Maybe Motackle could supply a similar online service and life might be easier for all of us.


----------



## ausbass (Feb 15, 2007)

I regards to my order, I gave them a ring today and it turns out they misplaced the posting address...

All sorted now and Im happy!


----------



## angryseal (Jul 27, 2009)

Thanks to all who responded its much appreciated.several phone calls were made by both parties early on,most of the order arrived in good time i must say.So its seems for the most part Motackle are a good mob to do business with,thanks also to LesSimmo for the link to mylureshop i havnt loked it up yet will soon.Thankyou Gary.


----------



## SaltyDog (Oct 27, 2009)

Wondering if a Major online store of any kind is "good to deal with" is a bit of a paradox in itself in my view.

Think about it, as if they are Not going to be good, it is the backbone of the business itself....
If the lively hood of your business rested on Online Purchases, then it is going to be paramount that ALL online dealings are handled as professionally as possible.

Motackle
Everton Online (for knives)
and others of the elk of these stores, ain't fly by night operations, they all have systems in place, deals with couriers, and Brilliant packing and shipping practices.
In fact, they want to impress you!!! So you will tell others.... Everton Online is a classic for this, you get lightening delivery and great packing.

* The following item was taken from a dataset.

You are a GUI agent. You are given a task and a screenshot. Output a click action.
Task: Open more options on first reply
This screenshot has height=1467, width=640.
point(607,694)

It is the very reason they give walk in stores such a hard time.
To be second guessing Australia's Biggest Online Fishing and Tackle store is a bit of a joke really.... They are not getting bigger every year because they fail to deliver 

I have no affiliation with Motackle and infact, i have given them my fair share of grief over their Policy "If we aren't cheaper, it's FREE!", so much so, it made them change the wording and add a details link to the statement.

The other thing i have found is, if you do find a cheaper price else where, they will beat it, just shoot them an email and link to the cheaper prices.
No questions asked, they will email back with a revised price on their products to be cheaper than those you found.


----------



## angryseal (Jul 27, 2009)

SaltyDog said:


> Wondering if a Major online store of any kind is "good to deal with" is a bit of a paradox in itself in my view.
> 
> Think about it, as if they are Not going to be good, it is the backbone of the business itself....
> If the lively hood of your business rested on Online Purchases, then it is going to be paramount that ALL online dealings are handled as professionally as possible.
> ...


Hi Saltydog,its been 10 weeks weeks now and the rest of our order has still not arrived i really dont care if it doesn't come any more [3 squid jigs ]yes you are right that they aim to please as that is in their their best interest,however they may employ staff who are not so diligent who knows the reason i dont really mind anymore. So paradox or not looking at the responses from others it seems a few are getting through the net,as i said earlier for the most part Motackle are good to deal with ,great prices,good gear .R.I.P. . .Kind regards Gary...


----------